Anders structured her book around the promises couples make when they wed. Thus, for example, the book includes prayers and reflections related to the couple’s vow to have and to hold each other, to love each other in sickness or in health, or in good times and in bad.
What is meant by a couple’s promise to “have and to hold”? A prayer by Anders offers insight here. A wife and husband ask God to help them “learn to laugh together, to cry when needed, to pick ourselves and each other up from where we may have fallen – and to go forward together.”
Anders, an Episcopalian, is a longtime writer and editor in Tennessee whose works have been published by Catholic, Lutheran, Evangelical and Anglican publishers. Among her other books are “Simple Blessings for Sacred Moments” and “Becoming Flame: Uncommon Mother-Daughter Wisdom.”
She describes her new book as “a montage or tapestry of ‘marriage enfleshed,’” that is, marriage as it is embodied in the lives of actual couples. A hope of hers is that the book will serve as an opportunity for readers to remember the “points at which God has ministered” to them “as a family, as a couple, as an individual.”
Numerous passages in the book reflect on the workings of marriage. Does that mean it should be read straight through? It could be, I suppose. But the book’s real value lies in its usefulness as a continuing resource for husbands and wives who want to meditate on marriage and begin to pray within their marriage.

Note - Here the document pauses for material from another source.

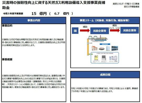Click the 成果目標 header bar
Screen dimensions: 142x103
[105, 75]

The book should make things easier for couples who find it awkward to pray together at home. For example, a couple’s wedding anniversary might be a good occasion to turn to an anniversary prayer by Anders that reads: “On this our wedding anniversary, we focus on the many blessings of our years together: the sharing of the cup of sorrow and joy …, the blessings that have exceeded all hopes.”
The prayer thanks God because through the oneness granted them in earthly flesh, a husband and wife “are more that the sum of two persons,” and when they pray, their “efforts are doubled.”
A number of blessings collected in the book seem appropriate for engagement celebrations, anniversaries and even times when couples face unique challenges. I particularly enjoyed these lines of a blessing from “9 Ways to Nurture Your Marriage,” by William and Susan Rabior:
“May the days of your marriage be joyous and rich. May you find shelter and safety in each other’s arms, respect and reverence in each other’s heart. May your friendship be faithful and firm, your trust total. And may you remain young at heart as you grow old together.”